Hace unos días, en los aledaños de Teruel, un hombre que conducía un camión frigorífico escuchó ruidos en la cabina. Al comprobar que la cinta del precinto estaba rota, avisó a la Guardia Civil. Abierta la cabina, resultó que en su interior viajaba una familia de seis miembros: el matrimonio y cuatro hijos de entre seis y doce años. En el momento de escribir estas líneas se ignora si se trataba de refugiados sirios o afganos. En cualquier caso, estamos hablando de una familia como la de usted o la mía cuyas penalidades, antes de llegar al camión frigorífico, no podemos ni imaginar. Si nos da pereza ir el sábado por la tarde con nuestros niños al centro comercial para que no nos den la lata durante un par de horas, imaginen lo que supone recorrer miles de kilómetros, salvar decenas de obstáculos, esquivar balas, pasar hambre y frío con cuatro críos de esas edades de la mano.

Esta familia habría tenido seguramente un salón-comedor con tele y con sofá en su lugar de origen. Cómo, desde ese sofá, llegaron al interior de una nevera que circulaba cerca de Teruel es un misterio. Tal vez tuvieron que pagar a las mafias que planifican estos viajes alucinantes. Quizá lo hicieron por su cuenta, tantos kilómetros a pie, tantos en autobús, tantos en coche, no hay modo de saberlo. Pero sí podemos hacernos cargo del sufrimiento de los adultos y los niños. Podemos suponer que hasta llegar al área de servicio de la A-23, donde fueron descubiertos, tuvieron que pasar días terroríficos y noches infernales. Si les suponemos la misma organización sentimental que nos constituye, tendremos que añadir a las penalidades físicas las de orden moral, quizá más insufribles.

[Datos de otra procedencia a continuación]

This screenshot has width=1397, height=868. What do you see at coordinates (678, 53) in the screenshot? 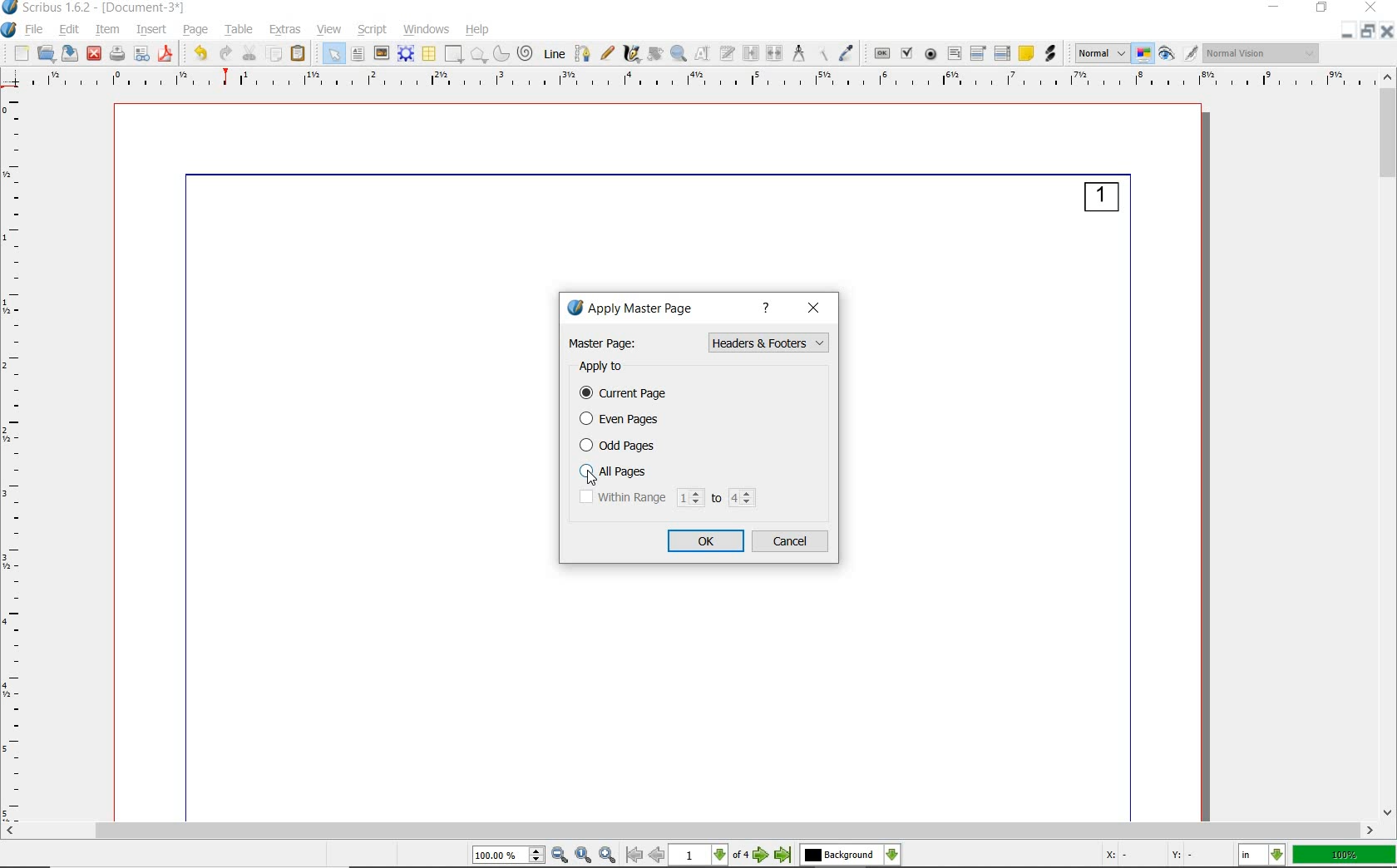
I see `zoom in or zoom out` at bounding box center [678, 53].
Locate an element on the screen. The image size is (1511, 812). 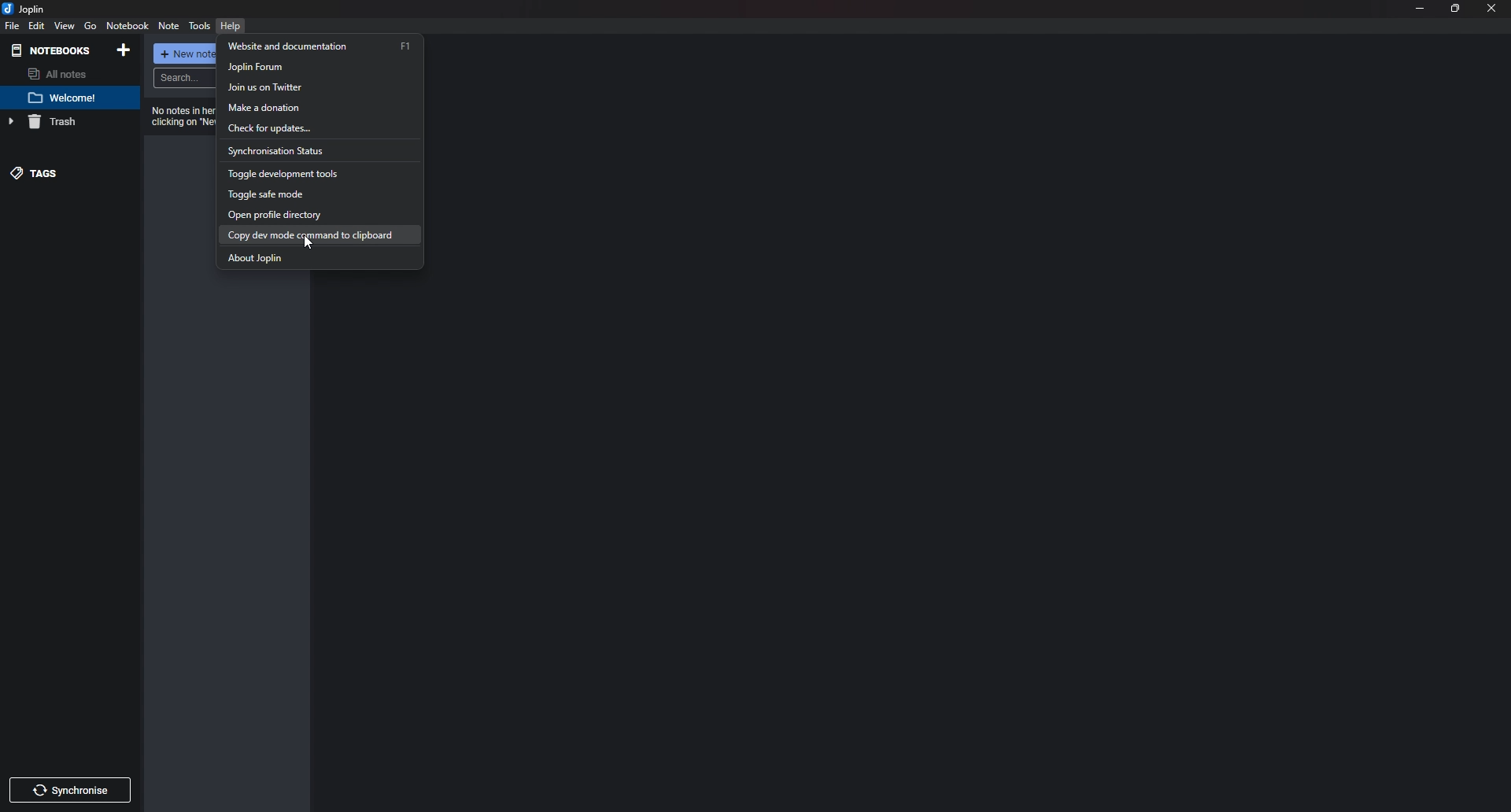
about Joplin is located at coordinates (319, 258).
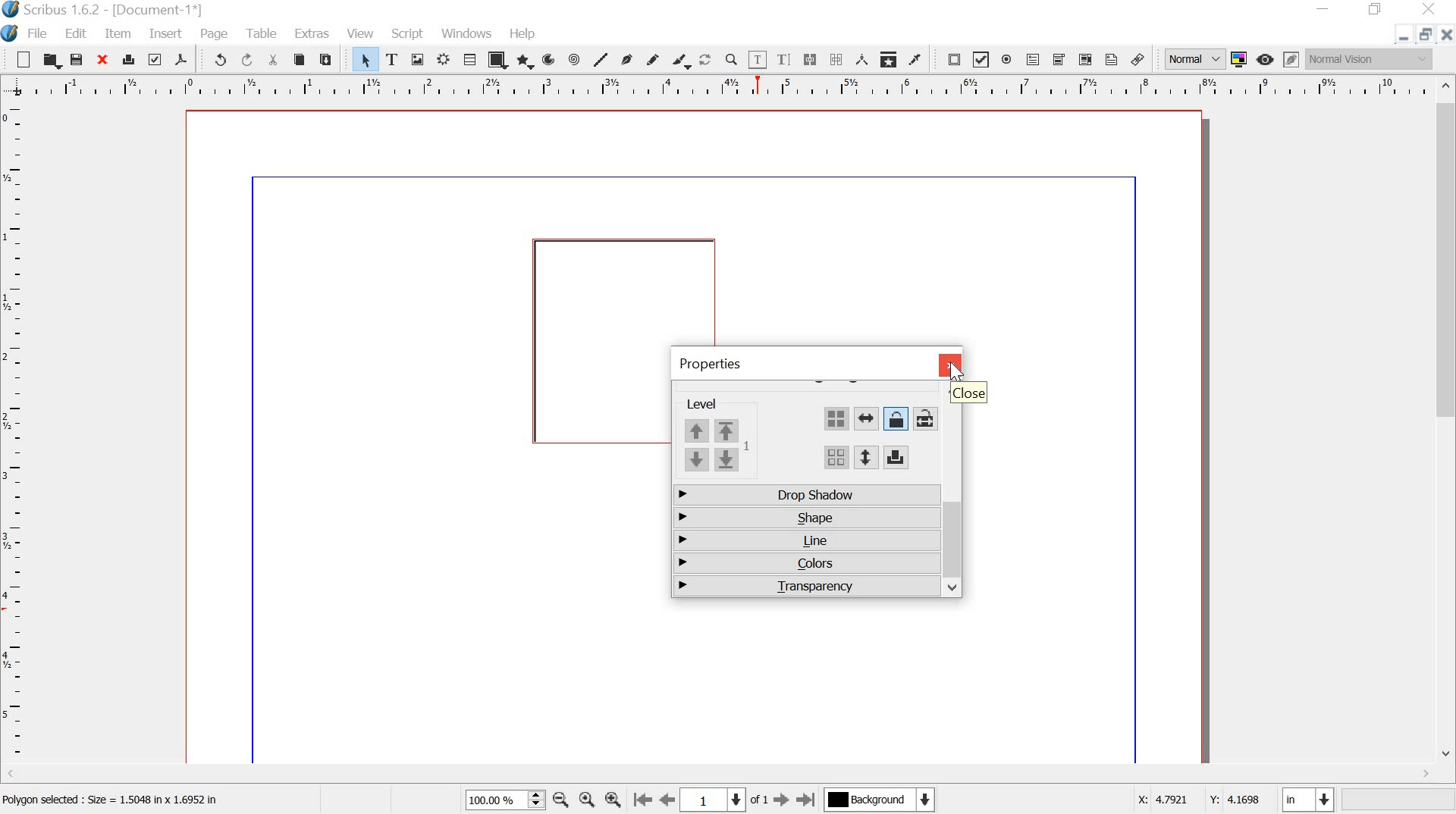 This screenshot has height=814, width=1456. What do you see at coordinates (656, 60) in the screenshot?
I see `freehand line` at bounding box center [656, 60].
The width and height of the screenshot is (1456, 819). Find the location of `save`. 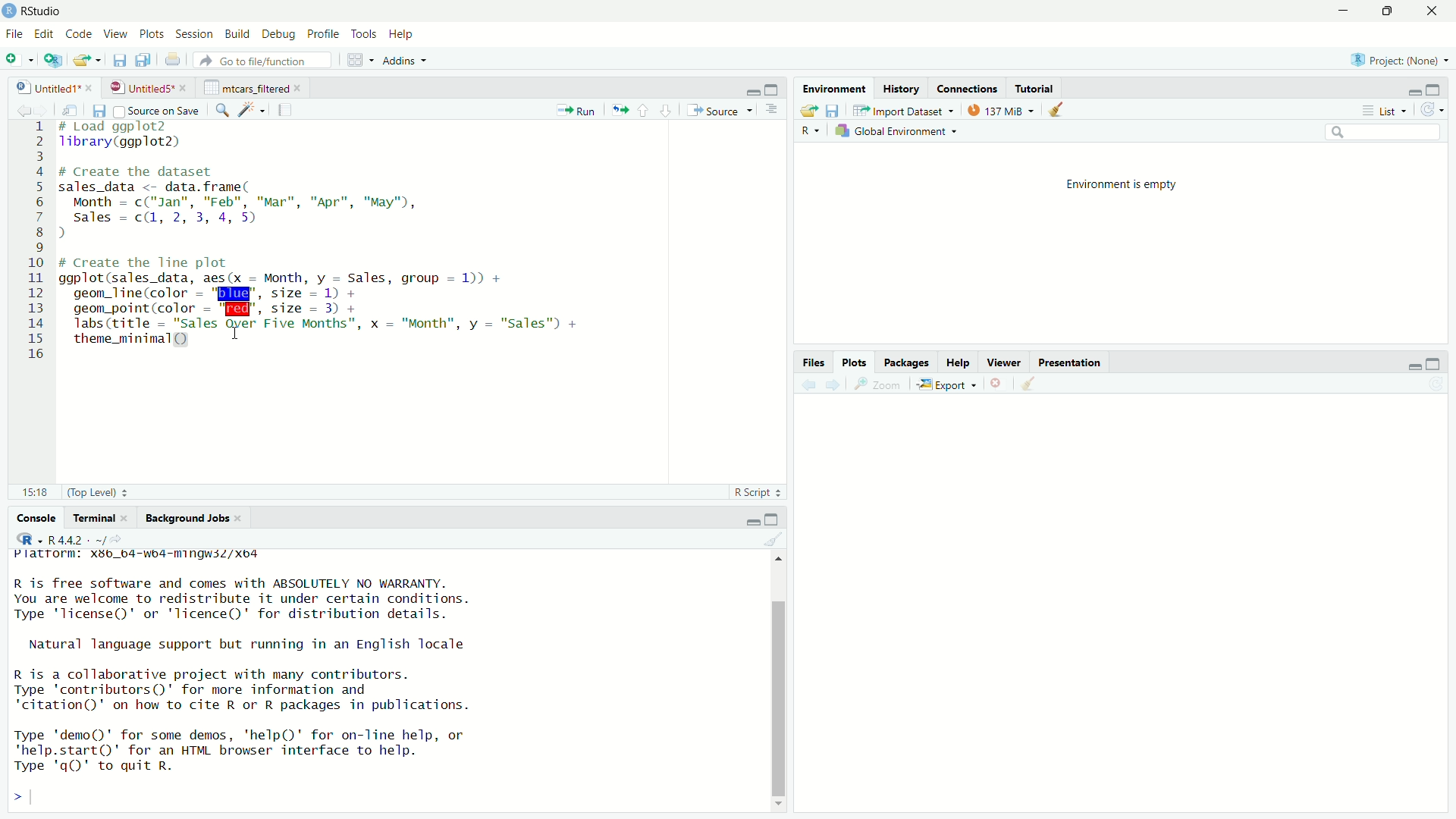

save is located at coordinates (835, 111).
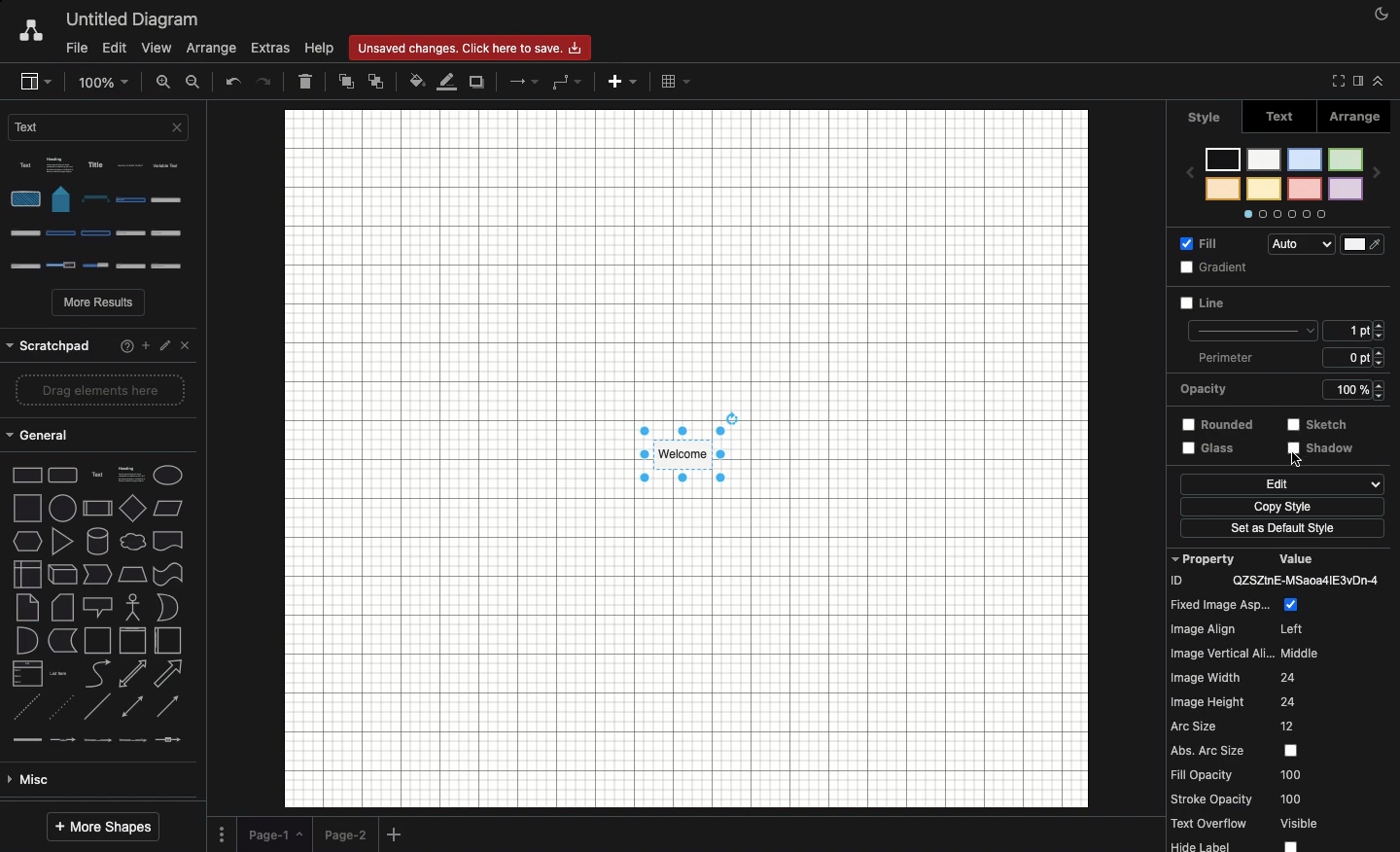 Image resolution: width=1400 pixels, height=852 pixels. Describe the element at coordinates (113, 47) in the screenshot. I see `Edit` at that location.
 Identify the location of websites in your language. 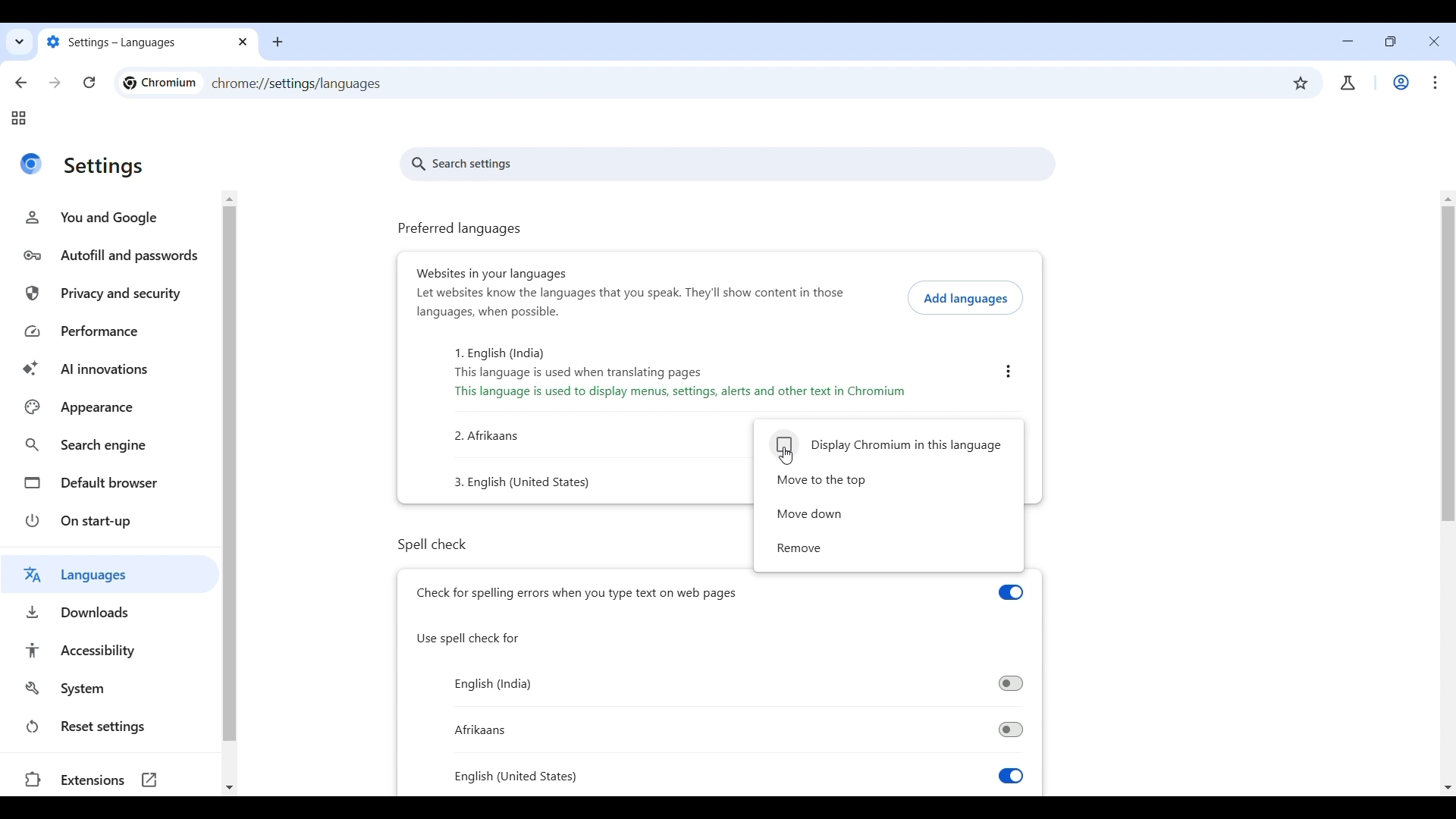
(488, 272).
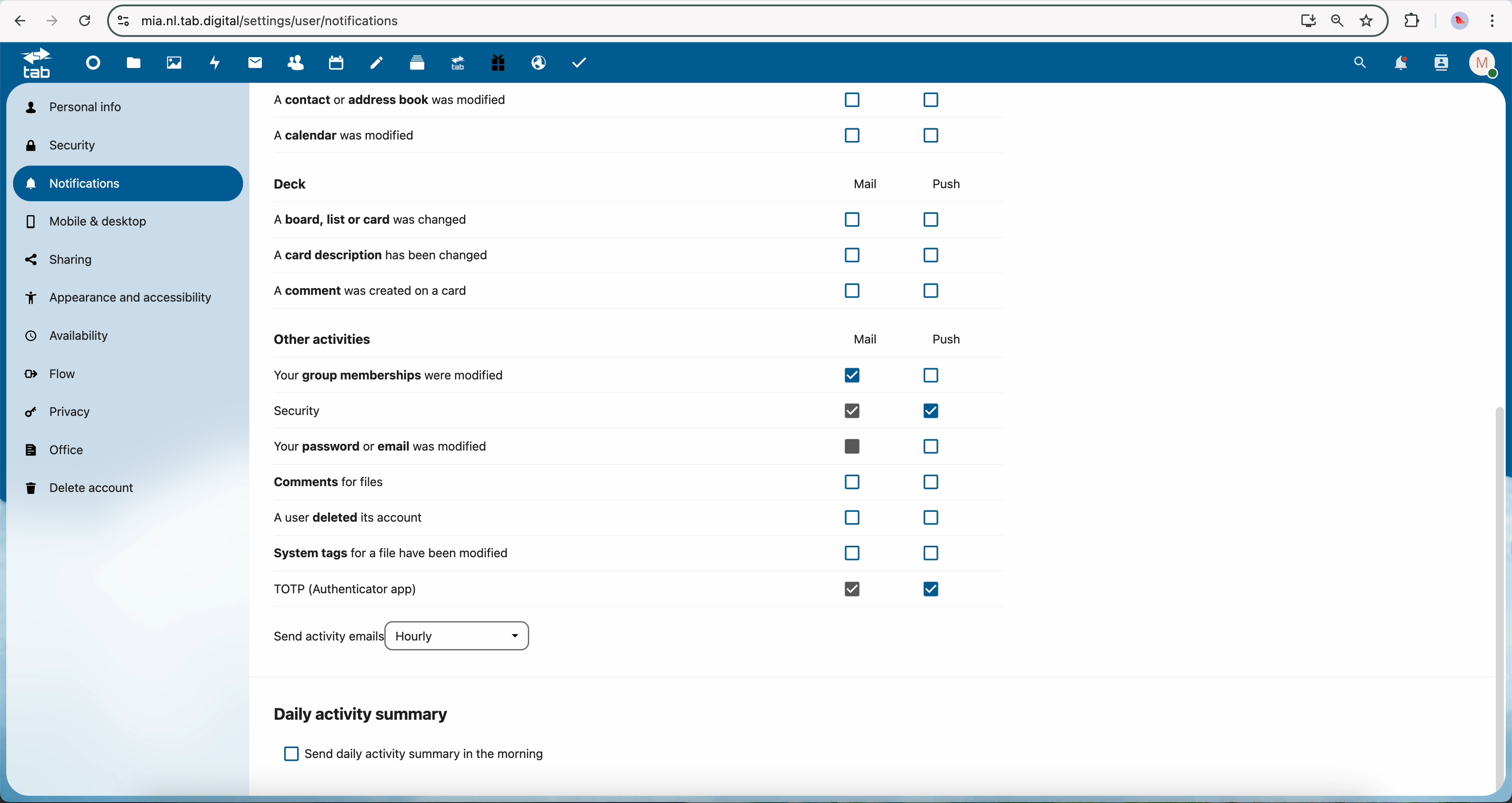 This screenshot has height=803, width=1512. I want to click on mail, so click(866, 340).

Pero la noticia es escueta: al abrir la puerta de un camión frigorífico, la Guardia Civil halló en su interior una familia de seis miembros. Tal como está el mundo, nosotros mismos podemos dar con un hallazgo semejante al abrir el armario empotrado de nuestro dormitorio. Tal vez, algunos de esos contenedores que se apilan a miles en nuestros puertos llevan en su interior, en vez de muebles u hortalizas, familias horrorizadas que huyen del hambre y de las bombas. ¿Quién da respuesta a ese gulag disperso que se abre ante nuestra mirada? De momento, nadie. Nadie, nadie. Nadie.